• Task: Please convert the data from the line containing "Given: Switch to list view in Add Source" through the end of the data into a two-column CSV with the headers input and output. Each row should pair a text with its answer, each in a quoted field with line breaks replaced by spaces, and the pictures should be left out.

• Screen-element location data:

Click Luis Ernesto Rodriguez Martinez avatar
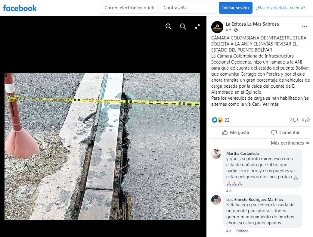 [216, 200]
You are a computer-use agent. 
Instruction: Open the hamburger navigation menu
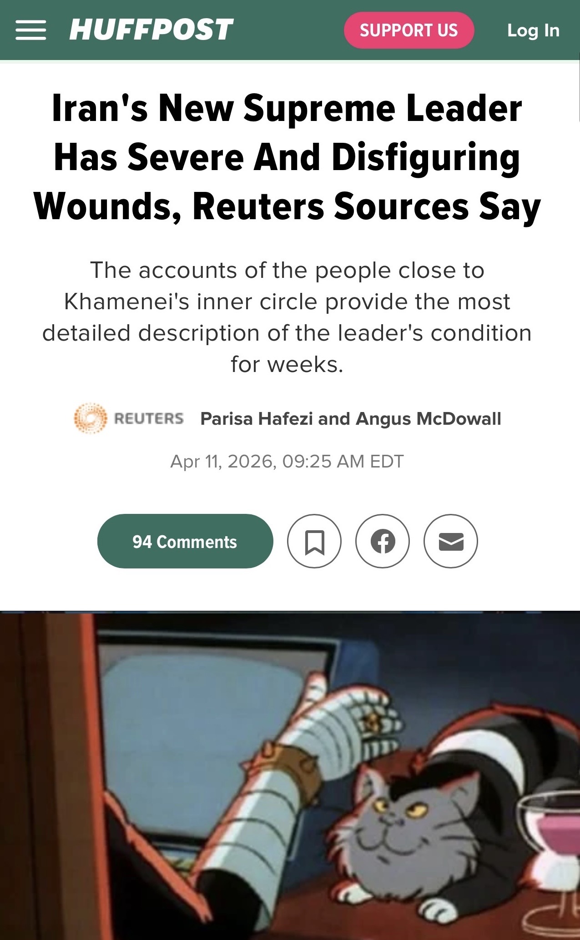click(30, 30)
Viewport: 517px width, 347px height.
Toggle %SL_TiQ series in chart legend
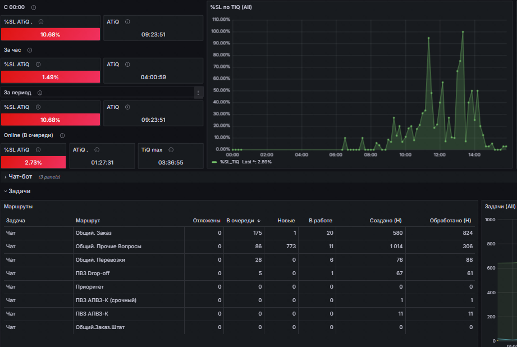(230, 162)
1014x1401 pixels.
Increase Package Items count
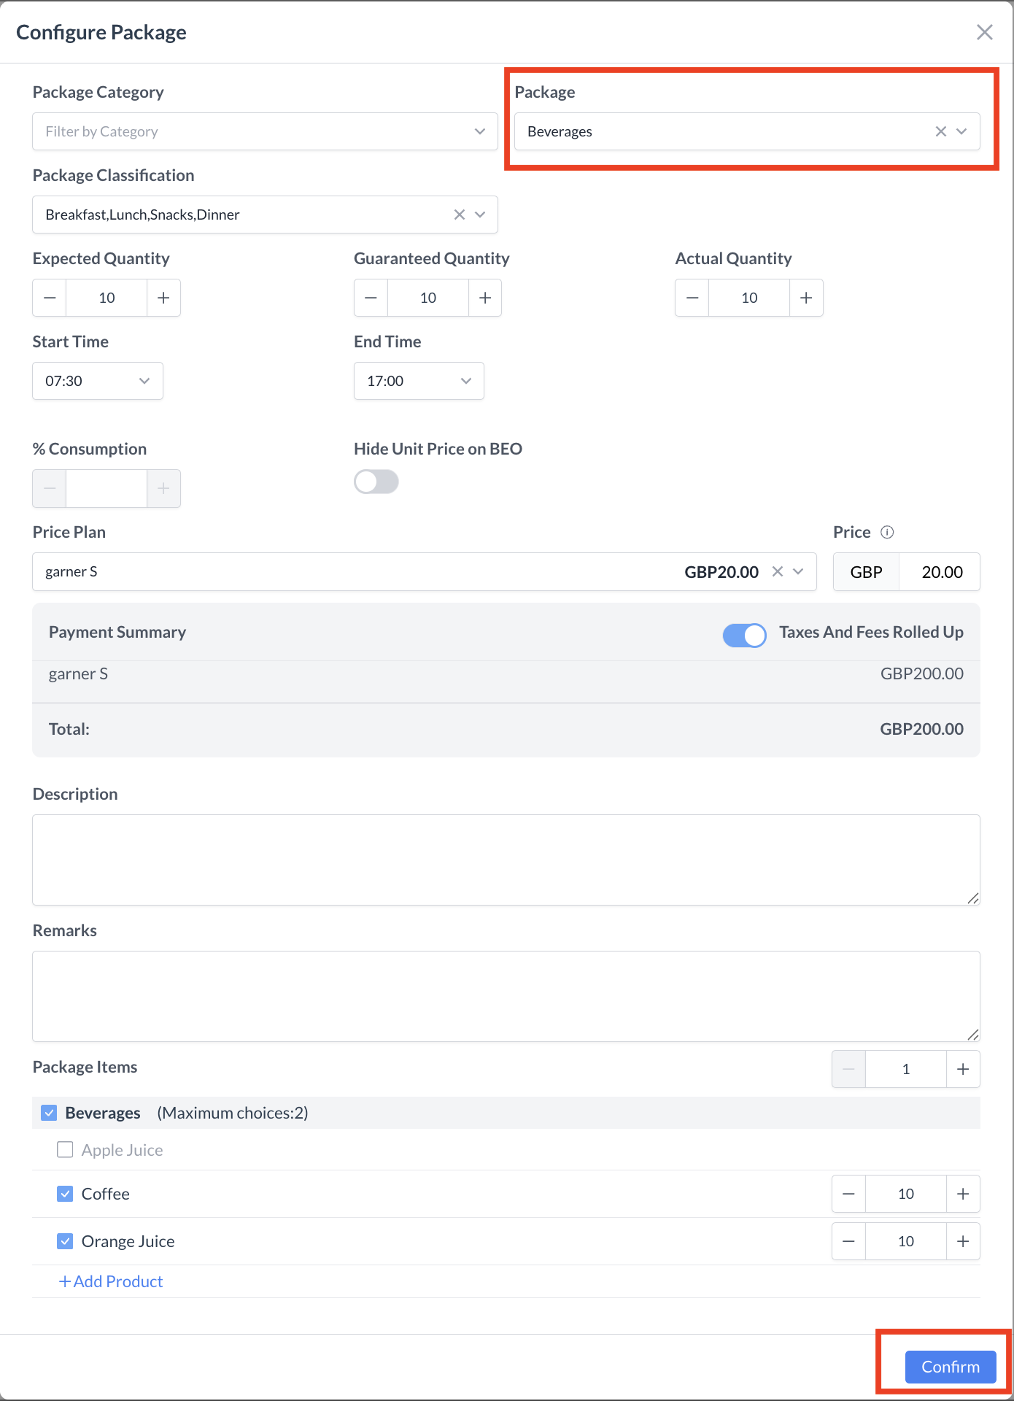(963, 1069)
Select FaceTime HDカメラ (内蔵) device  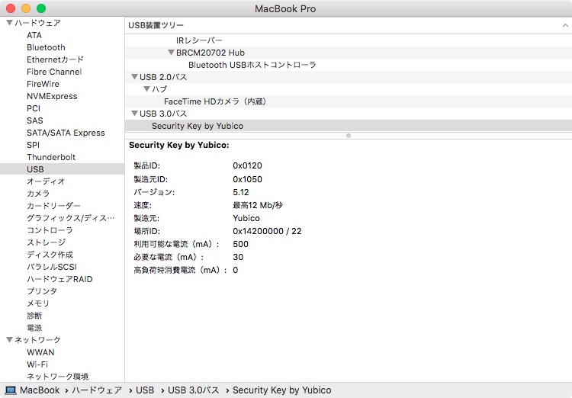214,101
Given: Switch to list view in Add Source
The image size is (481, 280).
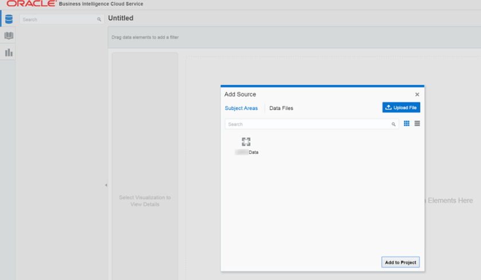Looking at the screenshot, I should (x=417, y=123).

• Task solution:
input,output
"Given: Switch to list view in Add Source The image size is (481, 280).","Looking at the screenshot, I should (x=417, y=123)."